● WHAT YOU ARE ASKED TO DO:
Copy out each line of the data that holds the string "sidebar".

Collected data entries
────────────────────

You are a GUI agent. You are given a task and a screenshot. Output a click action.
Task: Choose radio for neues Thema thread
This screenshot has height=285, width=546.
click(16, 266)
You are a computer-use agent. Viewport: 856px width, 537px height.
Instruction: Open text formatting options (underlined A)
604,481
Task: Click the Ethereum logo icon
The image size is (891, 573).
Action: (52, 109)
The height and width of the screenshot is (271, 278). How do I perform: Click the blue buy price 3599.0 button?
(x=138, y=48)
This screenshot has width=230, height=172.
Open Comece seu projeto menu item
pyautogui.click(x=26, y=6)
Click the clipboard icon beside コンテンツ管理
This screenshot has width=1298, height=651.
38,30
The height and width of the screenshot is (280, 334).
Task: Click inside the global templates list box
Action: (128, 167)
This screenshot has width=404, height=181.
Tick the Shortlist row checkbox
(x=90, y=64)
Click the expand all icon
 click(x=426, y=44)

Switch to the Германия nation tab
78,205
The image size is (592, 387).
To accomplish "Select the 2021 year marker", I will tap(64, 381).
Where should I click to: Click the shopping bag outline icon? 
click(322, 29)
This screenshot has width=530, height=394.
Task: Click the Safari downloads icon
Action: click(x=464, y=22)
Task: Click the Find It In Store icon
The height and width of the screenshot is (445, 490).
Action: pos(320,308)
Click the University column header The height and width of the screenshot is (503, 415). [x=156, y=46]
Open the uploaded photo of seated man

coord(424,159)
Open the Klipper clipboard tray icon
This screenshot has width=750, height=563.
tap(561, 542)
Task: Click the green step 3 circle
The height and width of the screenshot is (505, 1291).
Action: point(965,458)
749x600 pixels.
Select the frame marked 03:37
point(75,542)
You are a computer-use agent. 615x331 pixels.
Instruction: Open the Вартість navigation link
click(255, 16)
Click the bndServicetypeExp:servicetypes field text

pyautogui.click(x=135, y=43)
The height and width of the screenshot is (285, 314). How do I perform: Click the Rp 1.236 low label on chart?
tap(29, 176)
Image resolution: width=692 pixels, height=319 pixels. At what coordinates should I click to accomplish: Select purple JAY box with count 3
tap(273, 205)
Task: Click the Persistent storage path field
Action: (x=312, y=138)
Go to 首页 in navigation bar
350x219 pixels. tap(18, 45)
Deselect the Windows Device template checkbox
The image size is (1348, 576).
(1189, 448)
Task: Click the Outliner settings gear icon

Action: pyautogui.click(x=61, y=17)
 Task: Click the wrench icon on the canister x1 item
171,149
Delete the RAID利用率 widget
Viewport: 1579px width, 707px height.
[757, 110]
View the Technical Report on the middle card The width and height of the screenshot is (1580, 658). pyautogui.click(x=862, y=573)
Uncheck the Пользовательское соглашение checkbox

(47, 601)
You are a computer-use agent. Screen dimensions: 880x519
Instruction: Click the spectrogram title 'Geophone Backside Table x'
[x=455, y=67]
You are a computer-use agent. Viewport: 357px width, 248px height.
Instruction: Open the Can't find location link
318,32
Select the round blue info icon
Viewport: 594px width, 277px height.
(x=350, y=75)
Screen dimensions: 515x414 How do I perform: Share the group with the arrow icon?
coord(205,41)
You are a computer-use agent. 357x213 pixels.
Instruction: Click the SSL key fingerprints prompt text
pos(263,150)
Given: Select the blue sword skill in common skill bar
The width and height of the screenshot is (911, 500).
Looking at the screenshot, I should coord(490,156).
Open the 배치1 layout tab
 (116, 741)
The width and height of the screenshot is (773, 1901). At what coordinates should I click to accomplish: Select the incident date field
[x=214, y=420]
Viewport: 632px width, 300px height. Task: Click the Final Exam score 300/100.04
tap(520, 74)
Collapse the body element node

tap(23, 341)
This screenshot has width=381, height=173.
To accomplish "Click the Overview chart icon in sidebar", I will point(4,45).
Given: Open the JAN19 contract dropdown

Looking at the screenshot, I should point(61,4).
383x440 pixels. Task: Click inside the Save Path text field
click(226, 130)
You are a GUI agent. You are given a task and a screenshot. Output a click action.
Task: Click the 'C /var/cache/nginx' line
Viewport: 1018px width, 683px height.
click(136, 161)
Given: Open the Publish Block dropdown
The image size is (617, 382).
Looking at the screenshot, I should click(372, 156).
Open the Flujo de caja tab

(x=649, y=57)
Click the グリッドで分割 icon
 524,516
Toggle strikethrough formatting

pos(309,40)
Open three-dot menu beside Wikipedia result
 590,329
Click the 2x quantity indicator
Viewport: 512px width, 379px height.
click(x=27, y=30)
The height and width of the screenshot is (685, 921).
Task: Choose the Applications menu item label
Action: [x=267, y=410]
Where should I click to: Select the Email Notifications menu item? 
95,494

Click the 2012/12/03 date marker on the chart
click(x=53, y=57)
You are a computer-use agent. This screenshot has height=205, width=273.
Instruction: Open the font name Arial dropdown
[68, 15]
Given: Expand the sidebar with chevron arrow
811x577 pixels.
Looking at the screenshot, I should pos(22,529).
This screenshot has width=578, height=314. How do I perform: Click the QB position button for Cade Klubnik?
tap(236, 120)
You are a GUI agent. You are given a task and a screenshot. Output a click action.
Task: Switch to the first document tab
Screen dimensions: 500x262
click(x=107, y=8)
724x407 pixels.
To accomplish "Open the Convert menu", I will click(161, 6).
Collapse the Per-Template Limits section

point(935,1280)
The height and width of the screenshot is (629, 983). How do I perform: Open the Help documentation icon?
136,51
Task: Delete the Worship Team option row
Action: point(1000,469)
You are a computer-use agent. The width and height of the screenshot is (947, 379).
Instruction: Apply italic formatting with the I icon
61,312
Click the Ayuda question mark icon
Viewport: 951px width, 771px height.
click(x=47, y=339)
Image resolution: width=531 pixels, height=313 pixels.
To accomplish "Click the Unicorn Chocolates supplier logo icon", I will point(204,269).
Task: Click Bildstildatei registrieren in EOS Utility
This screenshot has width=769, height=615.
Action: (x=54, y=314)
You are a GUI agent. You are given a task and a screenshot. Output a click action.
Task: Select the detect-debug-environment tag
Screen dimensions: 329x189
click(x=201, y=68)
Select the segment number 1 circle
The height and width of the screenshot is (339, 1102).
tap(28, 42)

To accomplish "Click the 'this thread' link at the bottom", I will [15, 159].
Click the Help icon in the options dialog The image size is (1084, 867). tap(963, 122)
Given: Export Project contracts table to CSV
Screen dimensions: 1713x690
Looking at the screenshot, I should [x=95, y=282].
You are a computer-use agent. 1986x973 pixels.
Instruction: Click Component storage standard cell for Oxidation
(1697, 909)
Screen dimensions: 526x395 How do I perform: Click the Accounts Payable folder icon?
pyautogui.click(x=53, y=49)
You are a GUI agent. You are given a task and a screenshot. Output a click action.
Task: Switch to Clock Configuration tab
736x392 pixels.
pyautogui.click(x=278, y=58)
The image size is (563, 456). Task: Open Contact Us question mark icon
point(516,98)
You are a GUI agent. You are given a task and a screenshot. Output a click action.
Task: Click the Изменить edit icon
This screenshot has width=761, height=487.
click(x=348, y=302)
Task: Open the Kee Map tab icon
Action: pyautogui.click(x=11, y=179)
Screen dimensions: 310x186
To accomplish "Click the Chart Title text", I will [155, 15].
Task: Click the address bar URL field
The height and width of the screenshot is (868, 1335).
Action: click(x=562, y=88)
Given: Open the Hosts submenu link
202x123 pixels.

────────────────────

● PROBLEM SOLUTION:
To accomplish "Click the Overview chart icon in sidebar", I will point(4,45).
Given: Expand the sidebar with chevron arrow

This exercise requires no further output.